New Delhi: More than four months after the Centre took a U-turn on bringing in lateral entrants in senior and mid-level positions in the bureaucracy following an uproar by the opposition over the lack of reservations, the scheme to recruit private sector specialists in government departments is not likely to be brought back any time soon, ThePrint has learnt.
Sources in the Department of Personnel and Training (DoPT) said the lateral entry scheme will be overhauled completely as it was felt that after its launch in 2018, it has failed to attract the desired talent.
Besides, there is no clarity yet on whether reservation should be introduced under the scheme, the sources added.
“We are having discussions in the ministry (of personnel, public grievances and pensions) on ways to revamp the scheme so that we can get good talent from the private sector. In recent years, there have been more applicants from Public Sector Undertaking (PSUs) than domain specialists from the industry. Many of those from PSUs apply because they want a posting in Delhi,” said a DoPT source.
When the lateral entry scheme was first introduced in 2018, the government had invited applications for 10 positions of joint secretary, for a period of three years, which was extendable to five years. Of the ten people appointed, only nine joined. One left midway and another left after completing three years. The tenure of seven was extended beyond three years.
Since then, the government has undertaken the recruitment drive four times but the response to the scheme has wavered. In 2021, some 40 posts were opened for lateral hiring; the majority of them were of director and deputy secretary.
Responding to a question in the Lok Sabha on 12 December last year, Jitendra Singh, junior minister in the ministry of personnel, public grievances and pensions under which the DoPT comes, said that 63 appointments have been made at the level of joint secretary, director and deputy secretary on contract/deputation basis in various government departments since 2018.
The DoPT source also said there was a need to relook at the emoluments being offered to lateral entrants. “The salaries that are offered to lateral entrants need to be re-examined,” the source said.

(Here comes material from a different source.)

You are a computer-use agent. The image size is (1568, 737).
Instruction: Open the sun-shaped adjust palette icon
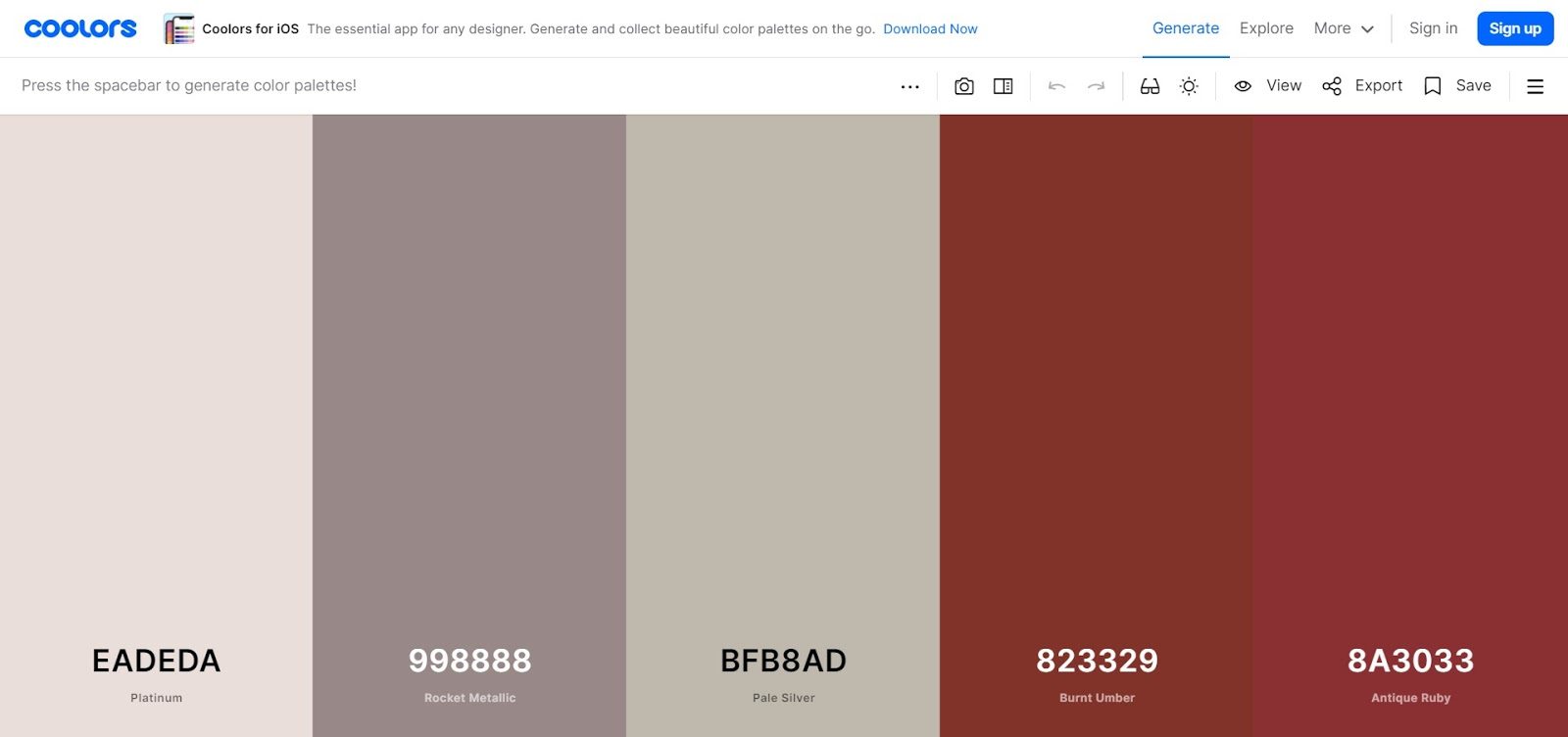(1189, 86)
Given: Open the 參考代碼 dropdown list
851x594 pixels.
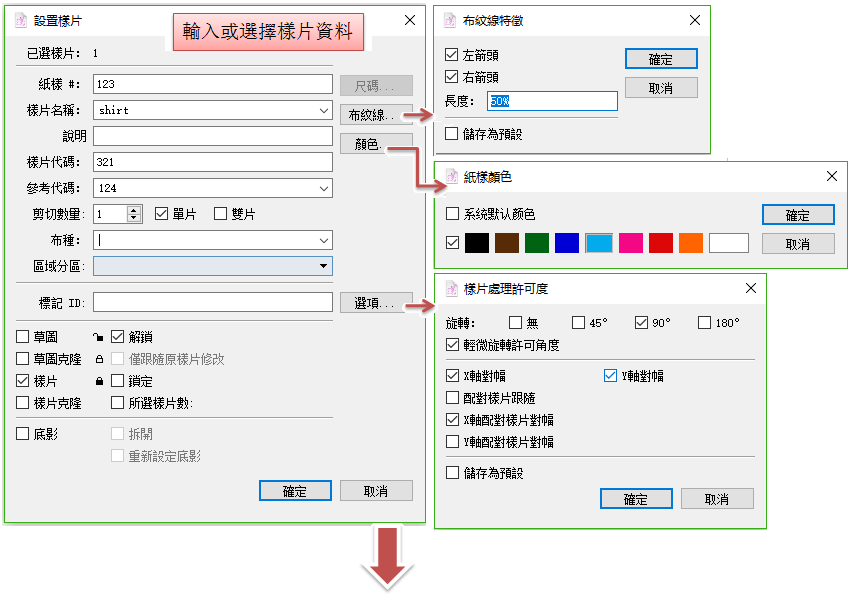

A DoPT official who did not want to be named said that currently, those recruited to the post of joint secretary are put in the same pay bracket of Rs 1.44 lakh to Rs 2.18 lakh that a joint secretary in the Government of India gets. “Salary in the private sector for such senior-level management positions is way higher,” the official said.
It was in August last year that the Union Public Service Commission sought applications for lateral entry to 45 posts of joint secretary, director and deputy secretary across 24 ministries of the government–the largest recruitment drive since 2018.
Following a political backlash from the opposition Congress, Rashtriya Janata Dal and some of its own allies, including the Janata Dal (United) and Lok Janshakti Party (Ramvilas), the BJP-led NDA government at the Centre withdrew the advertisement.
Currently, the government’s reservation policy does not apply to the lateral entry scheme because the hirings are for a single-post cadre.
“It’s not possible to have reservation in the lateral entry scheme in the present format,” the DoPT source said.